If a t-shirt is big enough and weird enough, I have to have it. Its meaning is irrelevant, save for this: some t-shirt designer climbed out beyond the world we know. And brought us a tee from the Other Side.
You’ve seen M.C. Escher t-shirts: hands drawing each other, staircases passing through the fourth dimension, interlocking lizards… You know the drill. This Escher shirt is different: it centers on a self-portrait of M.C. Escher himself, bundled with some other early Escher works, and all of it hovering above a Dutch cityscape: by Escher or not, I’m unsure.

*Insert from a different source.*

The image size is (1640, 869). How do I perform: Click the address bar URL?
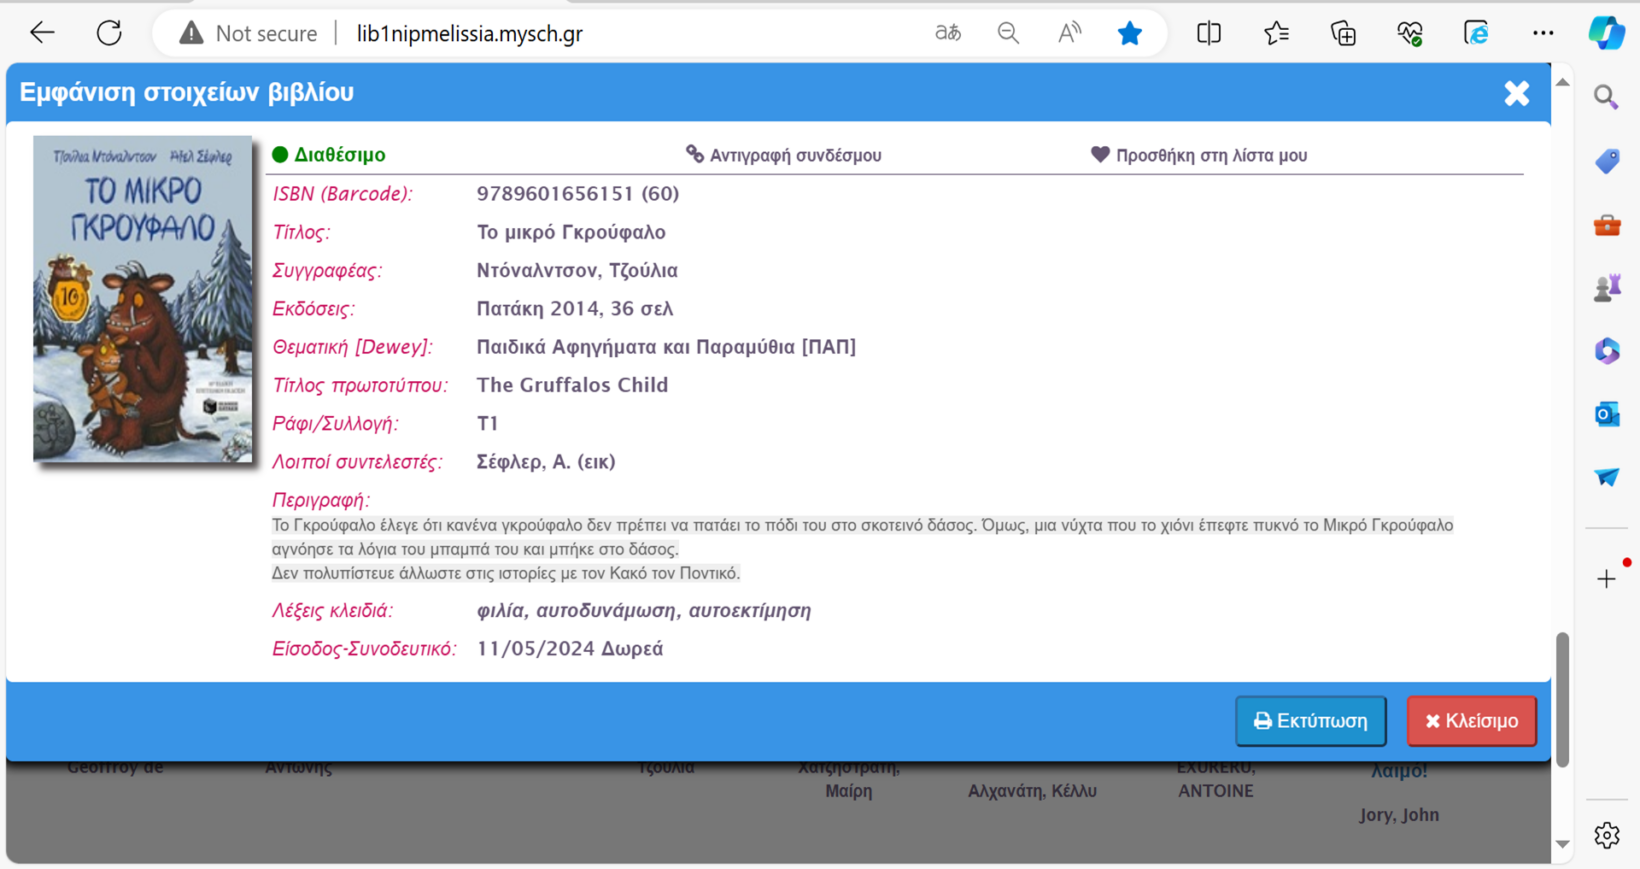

And it’s a wrap-around. Cool, or what?
I’m from Santa Cruz; this tee was printed down here 30 years ago by a t-shirt imprinter called Andazia. Andazia licensed interesting artwork from various sources, printed the art on tees, and distributed the tees through bookstores, museums, and galleries.
For a time in the ‘80s and early ‘90s, Santa Cruz was the national font of M.C. Escher t-shirts. I even met the Andazia people once nearly 30 years ago at a t-shirt surplus sale in their parking lot. I picked up a couple of things, but nothing this cool.
Andazia’s been gone since 2003. But the tee was waiting for me at Goodwill.
Now as far as big and weird t-shirts come, they don’t come much bigger and weirder than this. The design spills across the shoulders, down the arms, and all the way to your crotch. And it stares at you. Oh my, it certainly does.
You’re looking at another licensed t-shirt, this one for the reboot of the classic sci-fi television show “The Outer Limits” in the mid-90s. But the design is from an episode of the original series, “The Zanti Misfits.” Said misfits were ant-like criminals with grotesque human faces, exiled to earth by their home planet. And you’re looking at them.
Some of the design is silk-screen, and some is hand-applied. It’s some kind of masterpiece of over-the-top men’s wear. If I were to walk downtown in this t-shirt, every eye would be on me — perhaps in shock, but nevertheless on me. I’m not going to.
This tee was designed and manufactured by an outfit called Littlefield, Adams, and Company, which placed tees with licensed designs in discount department stores. Can you see this tee hanging with pride in the “Boy’s and Men’s Clothing” section of a Bay Area K-Mart, circa 1996? And it’s Blue Light Special Time…
I’ve got many cool tees, but few where the design so absolutely dominates the entire shirt. Here are some lesser but still excessive tees:
I’m no big fan of Swedish black metal bands, but I had to take this shirt home. Sure it’s all bones and skulls like so many metal shirts. But it has that special Gothic zing of the fur-clad headbangers from northern Europe and Scandinavia. A black griffin skeleton that nearly covers the whole tee? Gimme.
Now, I am a big fan of Hokusai waves, and this Carmel surf contest tee well rips off the Japanese woodblock print master with an elegant and over-the-top full-width design. And pelicans. The pelicans make it.
I’ve got nothing to say about this one. Nothing.
We’ll end with an airbrush Marilyn. Nothing says excess like a crazed portrait of a relentless ‘50s sex goddess, executed by a local artist over Salinas way.
I love this job; even though I don’t get paid for it.